Over 45 years ago, a group of 30 families, all friends, set out on a journey here in this desert, to create a new congregation which they would fittingly call, Congregation Chaverim, a congregation of friends. They, too, took on G-d’s charge, challenge, mitzvah, in effect, G-d’s blessing, to be a blessing. They built an Aron Hakodesh, a Holy Ark, which still stands in the congregation to this day, to house the Sefer Torah that was entrusted to them by the Czech Memorial Scrolls Trust. 45 years ago, they brought a Holocaust Torah to Tucson. This scroll had been confiscated by the Nazis and housed in a former synagogue, the Michle Synagogue , with the intention that after the War, Hitler would build a museum to the dead race. In Bohemia and Moravia, the Nazis ordered that what we call Klei Kodesh, Ritual Items-Hebrew Bibles, Siddurim, prayerbooks, Kiddish cups, Shabbos candlesticks, Torah Scrolls—were collected and sent to the Central Jewish Museum in Prague. More than 100,000 ritual items were eventually warehoused in Prague. 1,564 Torah scrolls were held in the Michle Synagogue. It was the nazi intention that the purpose of these items was to serve as a testimonial to the “extinct Jewish people and the extinct Jewish tradition.”
Martin Buber taught, “We are held and upheld by common remembrance”. Over these past 45 years, this rescued scroll has held and upheld us; every b’nai mitzvah who has read from this scroll, every person who has read from this Torah during Yom Kippur morning or afternoon services; every child or adult who has gathered around this magnificent scroll which stands over three feet tall and looked at the beauty of the Hebrew letters and wondered about the community, our fellow Jews, who read and studied and were held and upheld by this scroll.

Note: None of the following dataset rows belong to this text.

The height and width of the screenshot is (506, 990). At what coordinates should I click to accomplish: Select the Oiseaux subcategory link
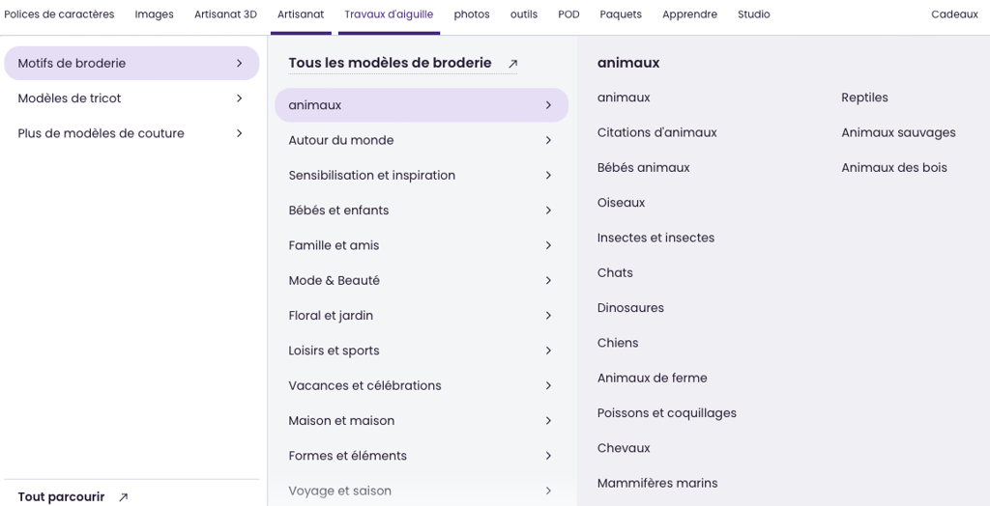click(x=621, y=203)
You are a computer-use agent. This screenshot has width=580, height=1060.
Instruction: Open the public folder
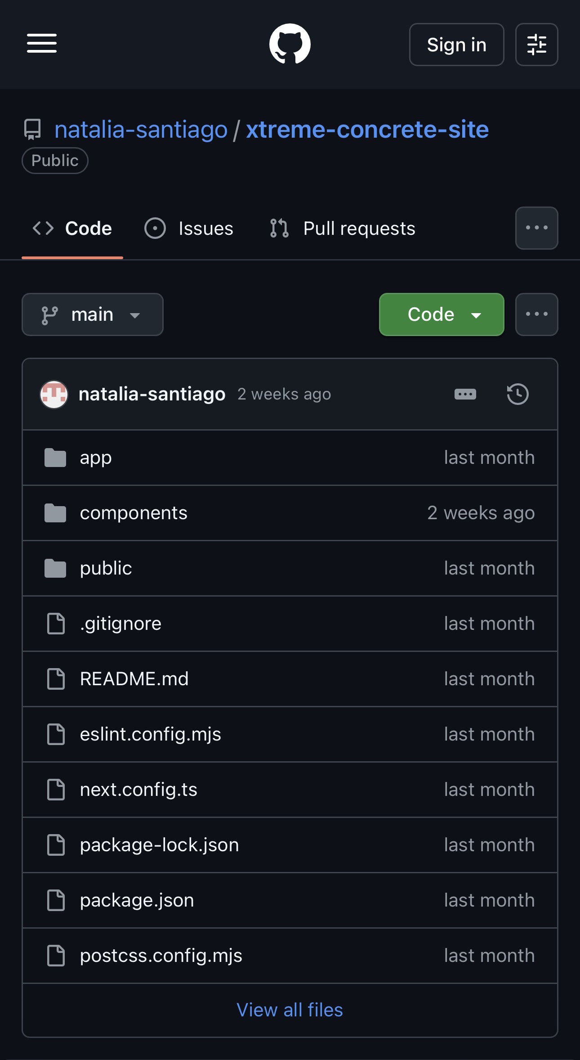click(106, 568)
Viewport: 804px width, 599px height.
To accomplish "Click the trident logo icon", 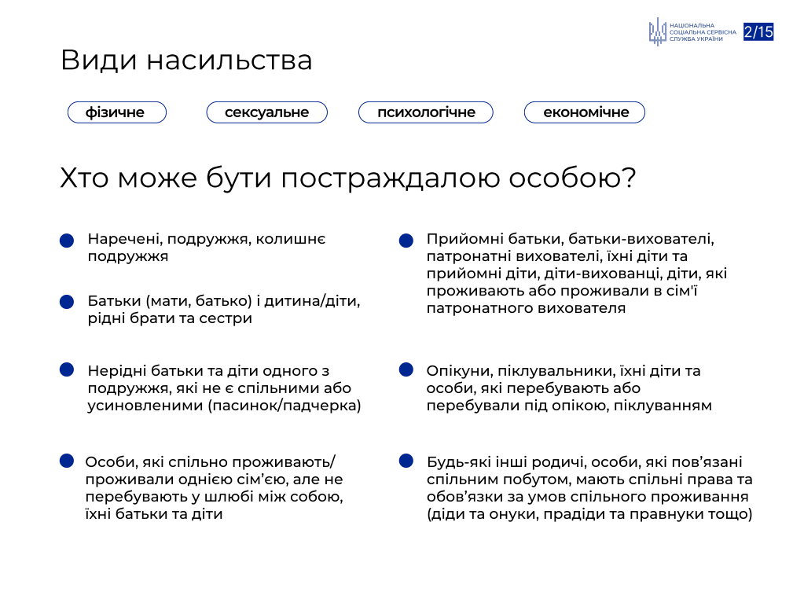I will pos(657,31).
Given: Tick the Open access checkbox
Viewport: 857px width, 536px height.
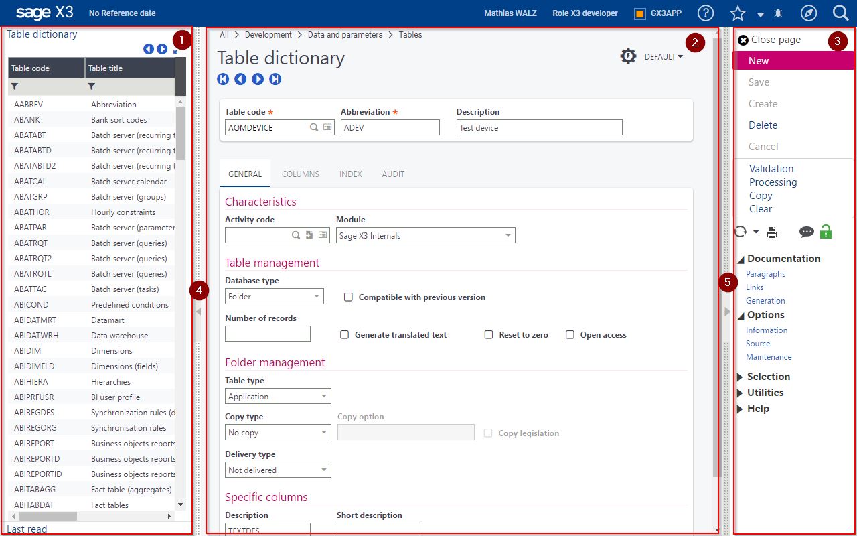Looking at the screenshot, I should 570,334.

As we approach the 80th anniversary commemoration of Kristallnacht, I share this prayer which was written for the dedication of his congregation’s Holocaust Torah on the 50th observance of Kristallnacht by Rabbi Charles P. Sherman. “Our G-d and G-d of all generations of Jewish faith, may this Torah scroll serve as more than just a monument and memorial to the Six Million. May it stand in our Holy Ark as a survivor and a witness. A survivor of the greatest period of destruction in our history and, at the same time, a witness to the indestructibility of our faith and our people. In its presence, we affirm once more the words spoken by so many of our people with their last breath of life, the words which affirm tonight our commitment to live as Jews. Sh’ma Yisrael Adoshem Elokeinu, Adoshem Echad.”
On our desert journey, with our Holocaust Torah leading the way, we continue to try to live G-d’s ancient challenge to our ancestors, Abraham and Sarah, Lech L’cha: Be a Blessing: live holy lives of mitzvah, justice and shalom; be bold, courageous Jews in this world; be careful and caring Jews; repair the world by mitzvah deed, by loving kindness and by being Shabbos Keepers and by watching your words with diligence, sensitivity and forethought.